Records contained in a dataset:
──────────

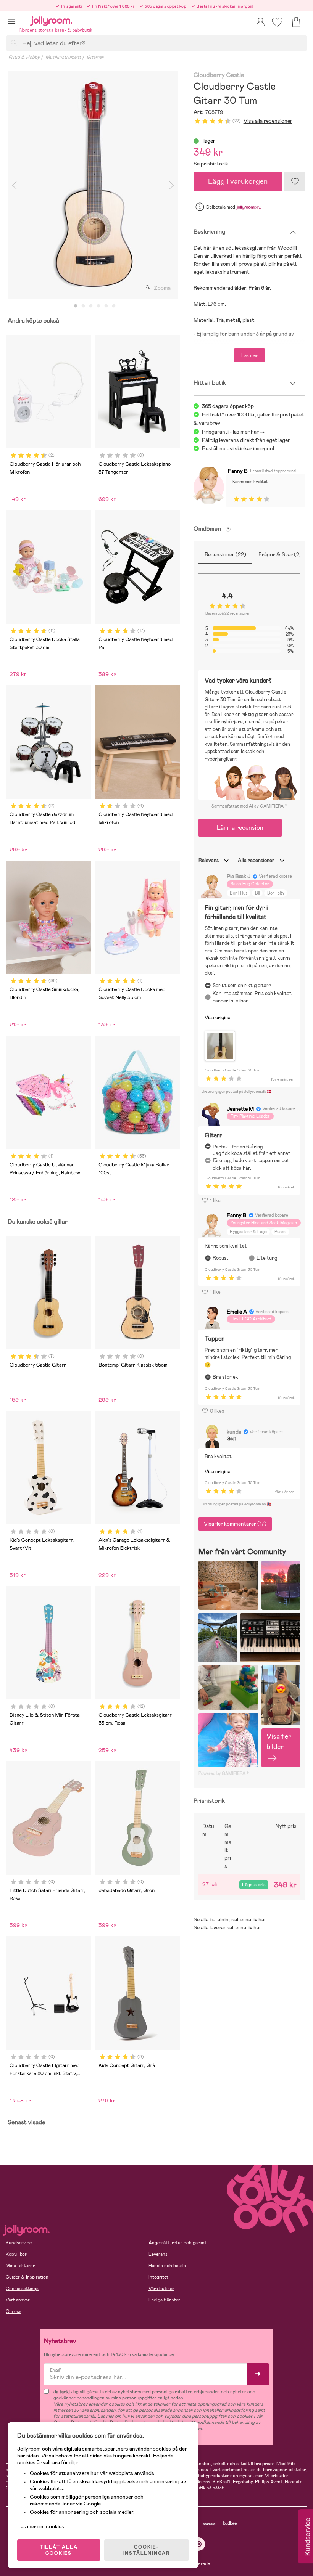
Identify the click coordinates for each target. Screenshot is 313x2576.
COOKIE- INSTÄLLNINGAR (146, 2550)
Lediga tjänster (164, 2300)
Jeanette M (240, 1108)
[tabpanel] (93, 185)
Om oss (13, 2311)
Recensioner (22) (225, 554)
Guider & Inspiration (27, 2277)
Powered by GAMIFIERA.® (223, 1773)
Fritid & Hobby (24, 57)
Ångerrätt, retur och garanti (178, 2243)
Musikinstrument (63, 57)
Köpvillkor (16, 2254)
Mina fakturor (20, 2266)
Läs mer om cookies (40, 2526)
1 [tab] (75, 306)
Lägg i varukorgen (238, 181)
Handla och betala (167, 2266)
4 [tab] (98, 306)
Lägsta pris (254, 1885)
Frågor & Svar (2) (280, 554)
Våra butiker (161, 2288)
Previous (14, 185)
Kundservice (19, 2243)
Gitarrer (95, 57)
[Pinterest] (198, 2544)
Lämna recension (240, 828)
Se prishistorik (211, 163)
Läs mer (249, 355)
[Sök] (14, 43)
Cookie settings (22, 2288)
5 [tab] (106, 306)
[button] (11, 21)
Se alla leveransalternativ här (227, 1927)
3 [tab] (91, 306)
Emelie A (237, 1311)
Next (171, 185)
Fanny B (238, 470)
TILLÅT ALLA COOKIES (59, 2550)
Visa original (218, 1017)
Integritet (158, 2277)
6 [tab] (114, 306)
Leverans (158, 2254)
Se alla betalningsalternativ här (230, 1919)
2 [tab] (83, 306)
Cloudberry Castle (219, 75)
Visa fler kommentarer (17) (235, 1523)
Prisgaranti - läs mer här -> (233, 431)
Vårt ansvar (18, 2300)
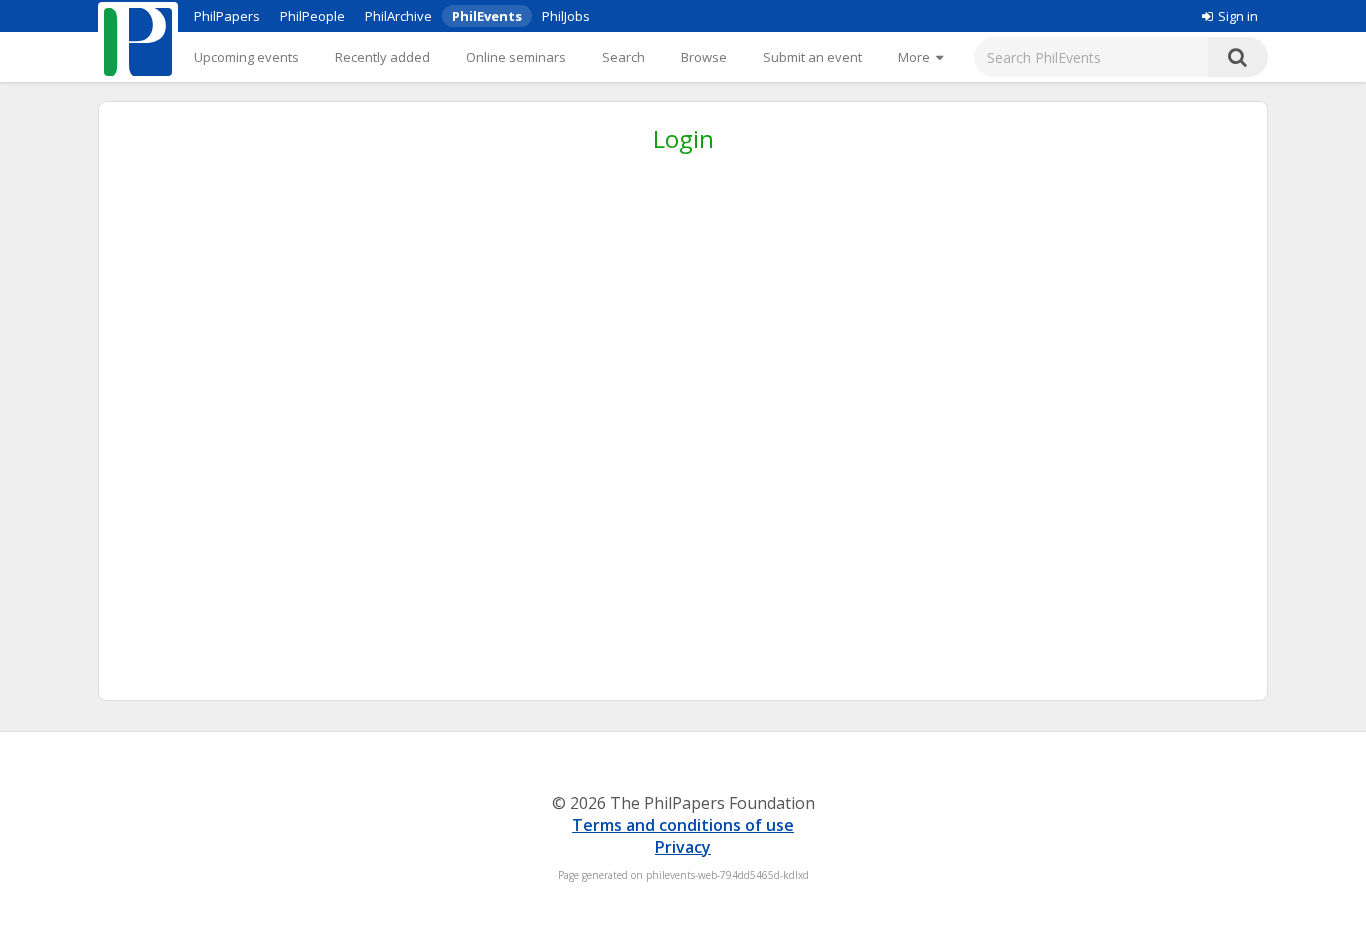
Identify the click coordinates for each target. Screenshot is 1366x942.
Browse (704, 57)
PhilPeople (312, 16)
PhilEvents (487, 16)
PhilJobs (566, 16)
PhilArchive (398, 16)
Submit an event (812, 57)
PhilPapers (227, 16)
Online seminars (516, 57)
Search (623, 57)
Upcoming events (246, 57)
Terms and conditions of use (683, 825)
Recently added (382, 57)
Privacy (683, 847)
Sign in (1238, 16)
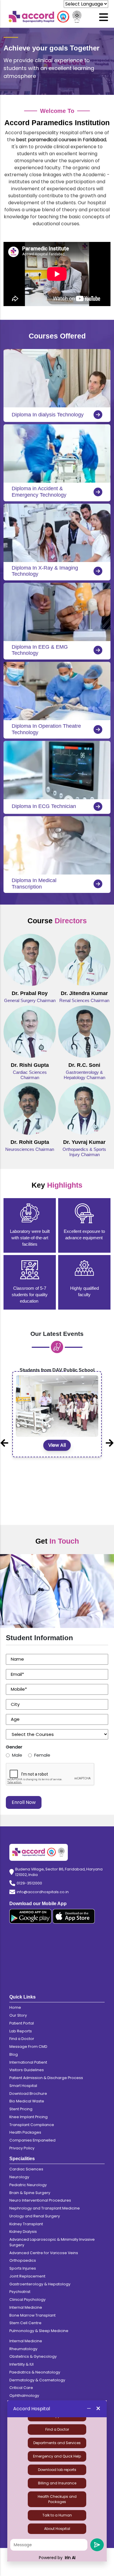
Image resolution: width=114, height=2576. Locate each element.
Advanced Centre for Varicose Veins (43, 2252)
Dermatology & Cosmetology (37, 2380)
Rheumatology (23, 2348)
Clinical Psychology (27, 2299)
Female (42, 1755)
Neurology (19, 2176)
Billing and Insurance (57, 2483)
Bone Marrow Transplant (32, 2315)
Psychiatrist (19, 2291)
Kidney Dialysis (23, 2231)
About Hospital (57, 2528)
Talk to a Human (57, 2515)
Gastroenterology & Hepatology (39, 2284)
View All (57, 1501)
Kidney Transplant (26, 2223)
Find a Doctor (57, 2429)
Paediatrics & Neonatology (34, 2372)
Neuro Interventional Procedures (40, 2200)
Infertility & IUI (21, 2364)
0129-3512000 (29, 1883)
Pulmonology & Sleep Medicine (38, 2330)
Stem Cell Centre (25, 2322)
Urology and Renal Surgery (34, 2216)
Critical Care (21, 2387)
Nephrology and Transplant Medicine (44, 2208)
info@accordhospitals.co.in (43, 1891)
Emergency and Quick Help (57, 2456)
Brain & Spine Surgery (29, 2192)
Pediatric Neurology (28, 2184)
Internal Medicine (25, 2307)
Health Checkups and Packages (57, 2499)
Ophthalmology (24, 2395)
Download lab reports (57, 2469)
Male (17, 1755)
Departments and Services (57, 2442)
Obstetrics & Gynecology (33, 2356)
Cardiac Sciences (26, 2169)
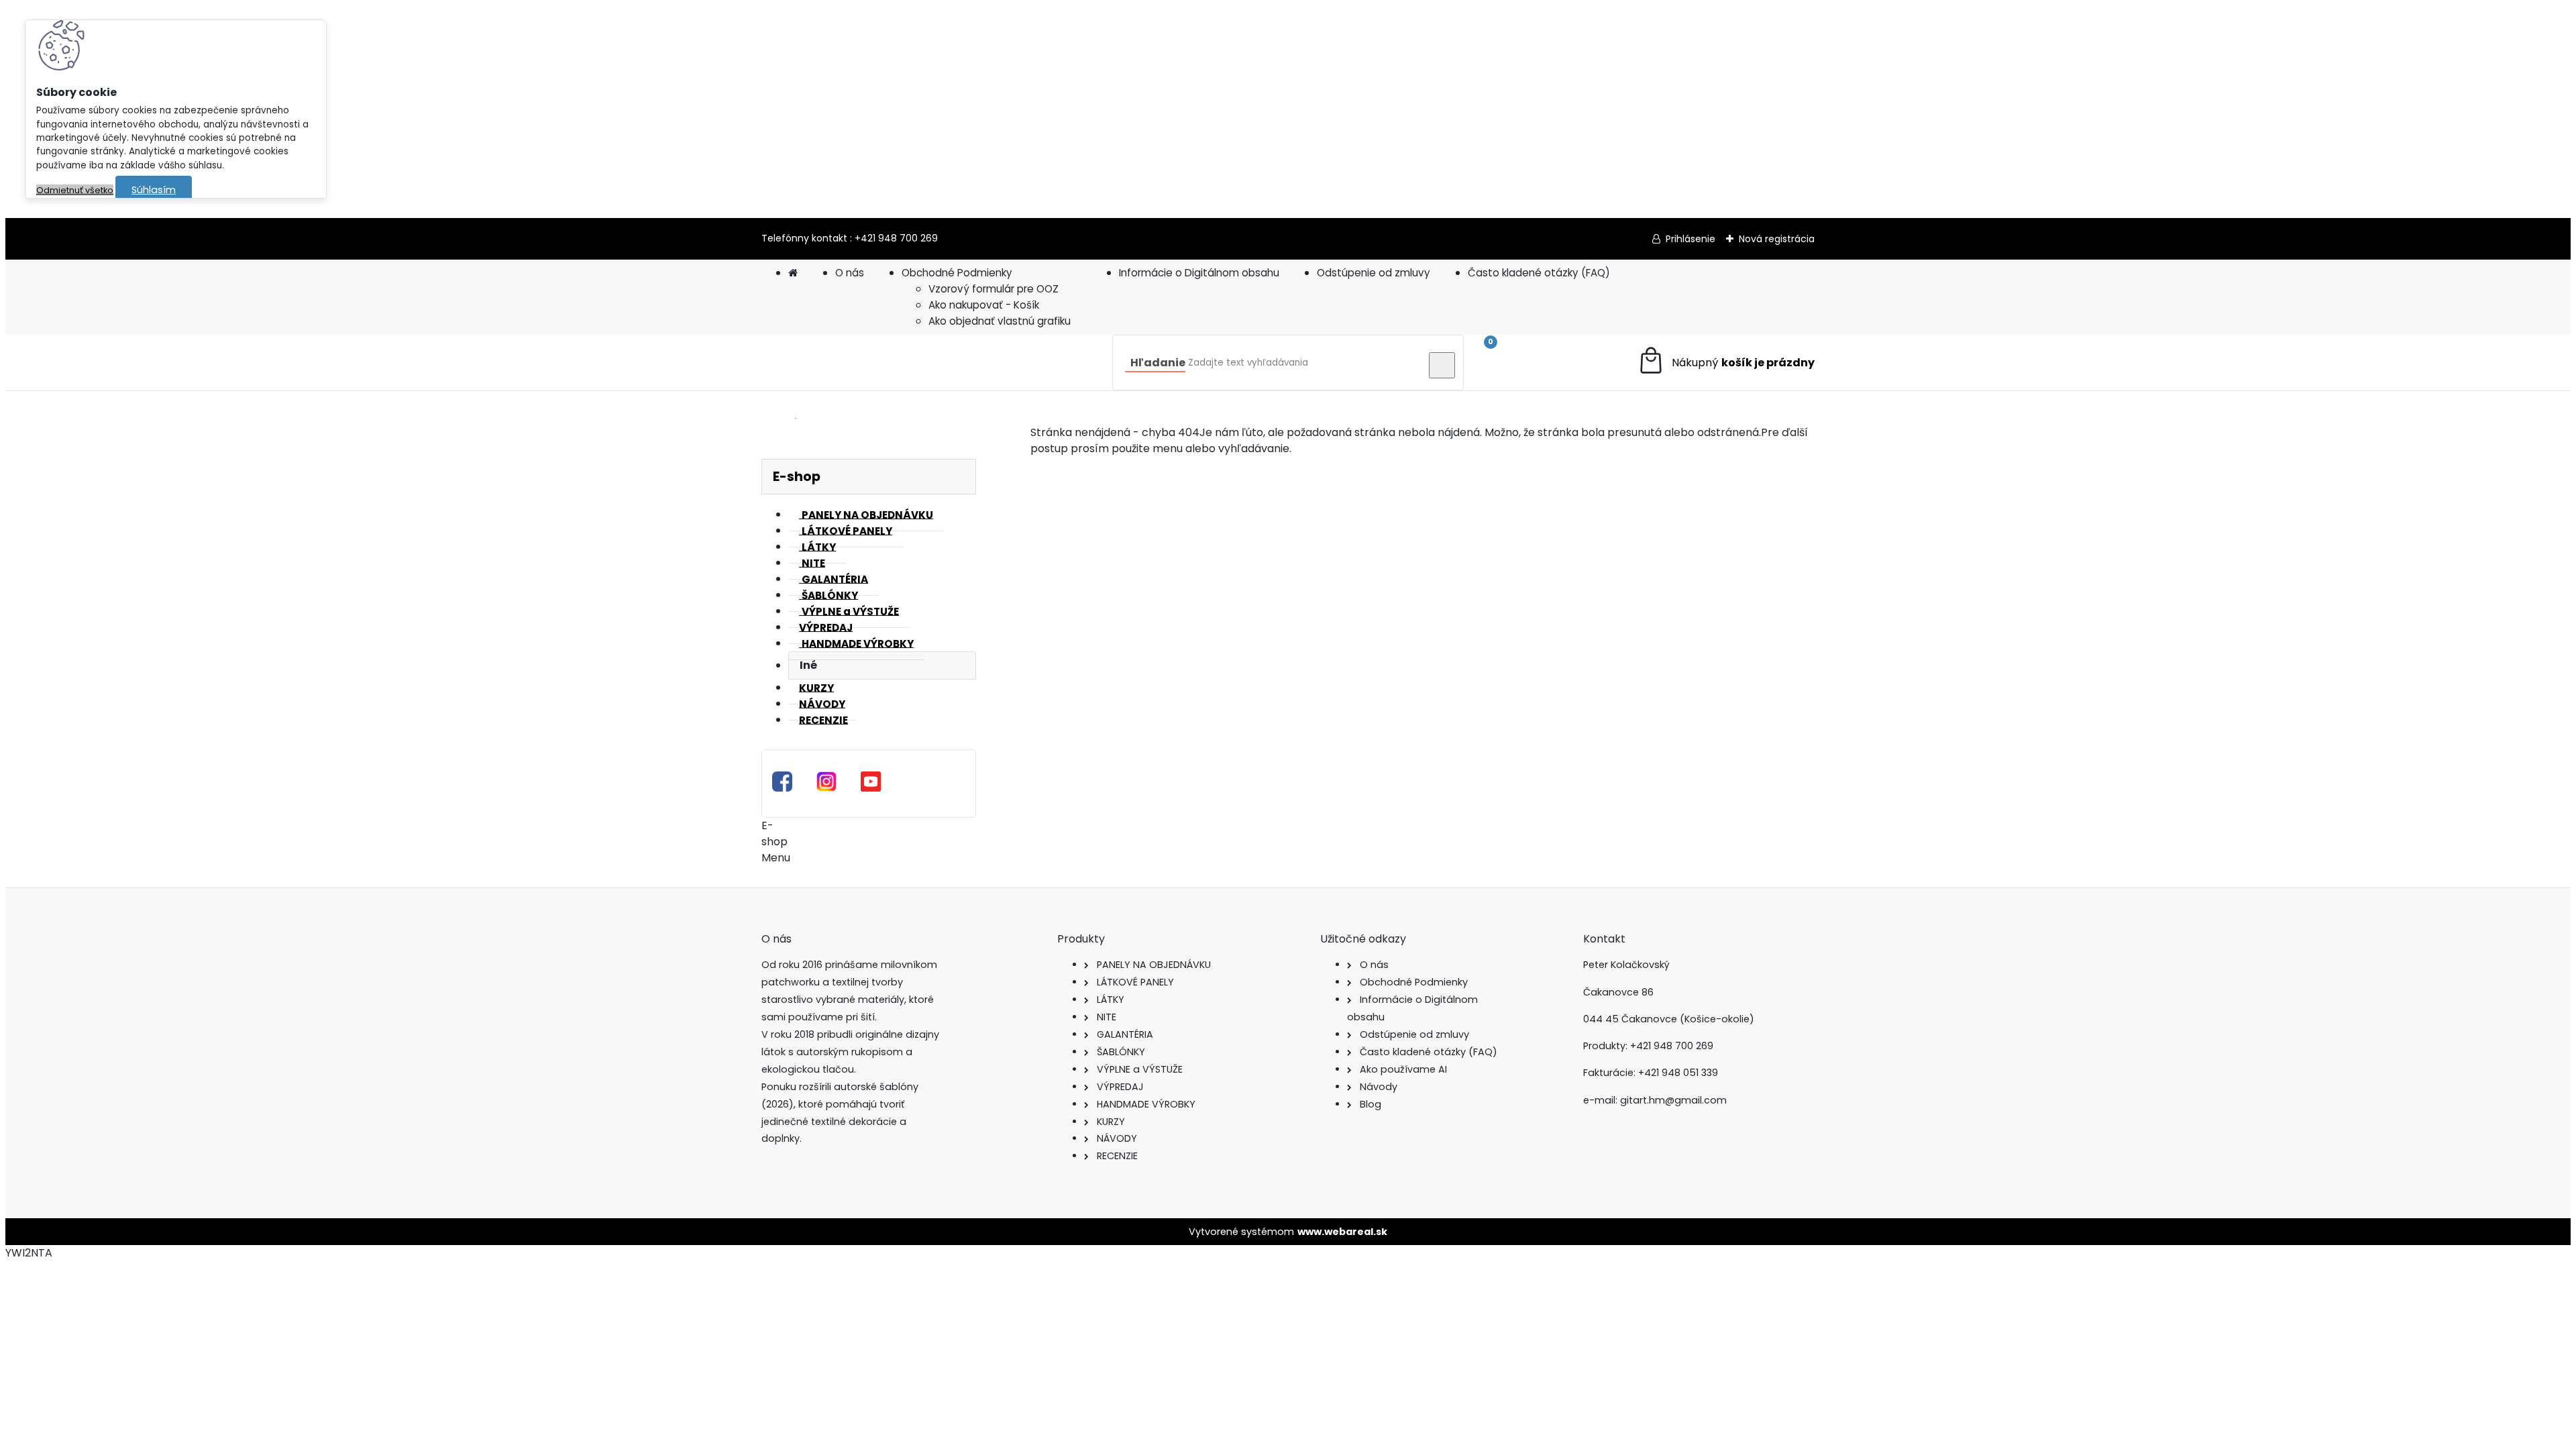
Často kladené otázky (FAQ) (1539, 273)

──────────

**Task goal:** Only the lines above starting with the one with "Cookie settings (22, 2288)" and going through the one with "Vårt ansvar (18, 2300)" are to be copied, word for word and with both ends kept.

**Reply:**
Cookie settings (22, 2288)
5 [tab] (106, 306)
[button] (11, 21)
Se alla leveransalternativ här (227, 1927)
3 [tab] (91, 306)
Emelie A (237, 1311)
Next (171, 185)
Fanny B (238, 470)
TILLÅT ALLA COOKIES (59, 2550)
Visa original (218, 1017)
Integritet (158, 2277)
6 [tab] (114, 306)
Leverans (158, 2254)
Se alla betalningsalternativ här (230, 1919)
2 [tab] (83, 306)
Cloudberry Castle (219, 75)
Visa fler kommentarer (17) (235, 1523)
Prisgaranti - läs mer här -> (233, 431)
Vårt ansvar (18, 2300)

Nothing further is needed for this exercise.